[Collection entries]
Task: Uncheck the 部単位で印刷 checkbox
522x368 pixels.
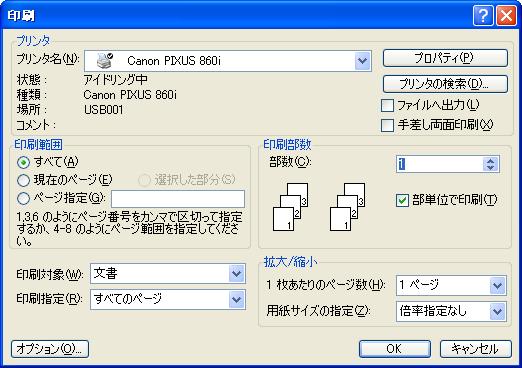Action: pyautogui.click(x=402, y=200)
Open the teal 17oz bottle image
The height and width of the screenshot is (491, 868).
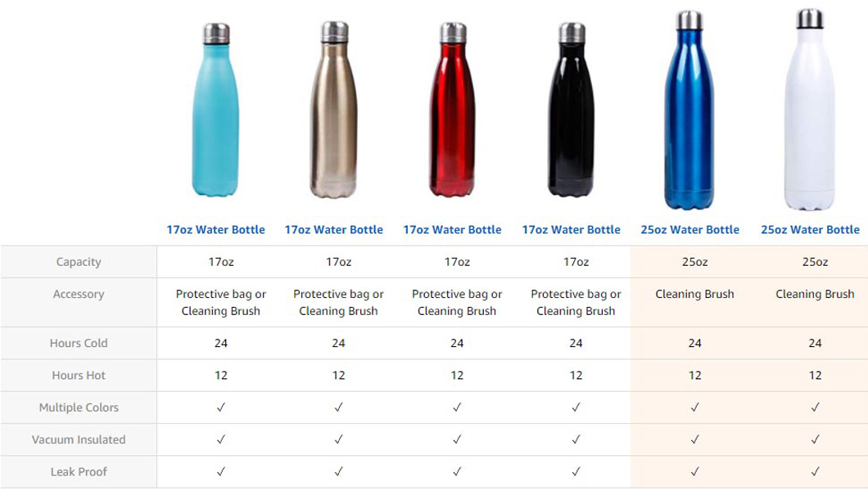coord(216,110)
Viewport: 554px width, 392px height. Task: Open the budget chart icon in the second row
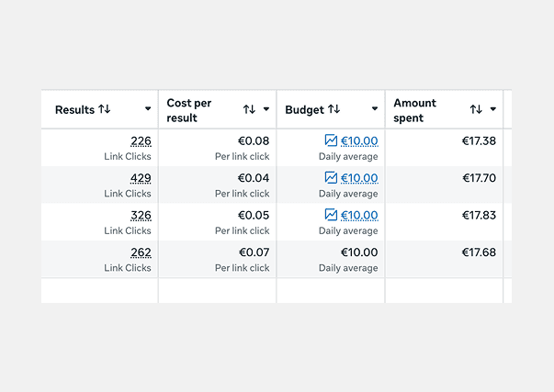331,177
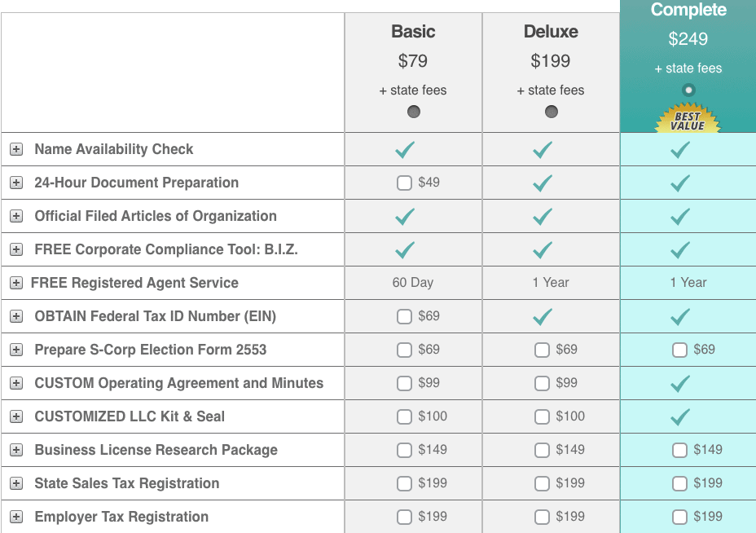This screenshot has height=533, width=756.
Task: Expand the Employer Tax Registration row details
Action: (x=16, y=517)
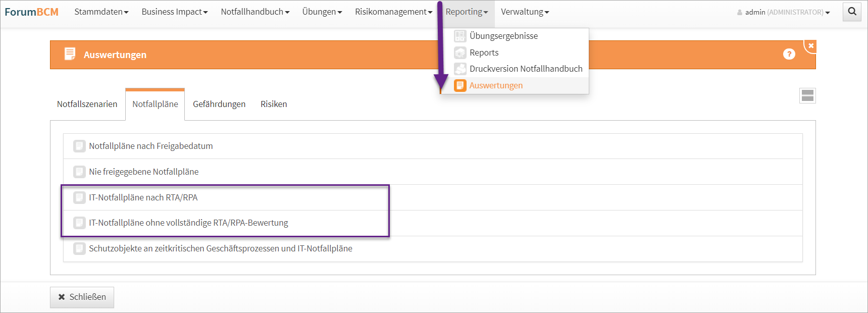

Requirement:
Please return the records above exactly as written, dropping every picture.

Task answer:
Task: Uncheck the 部単位で印刷 checkbox
522x368 pixels.
Action: pyautogui.click(x=402, y=200)
Open the teal 17oz bottle image
The height and width of the screenshot is (491, 868).
coord(216,110)
Viewport: 554px width, 392px height. Task: Open the budget chart icon in the second row
331,177
This screenshot has height=533, width=756.
Task: Expand the Employer Tax Registration row details
Action: (x=16, y=517)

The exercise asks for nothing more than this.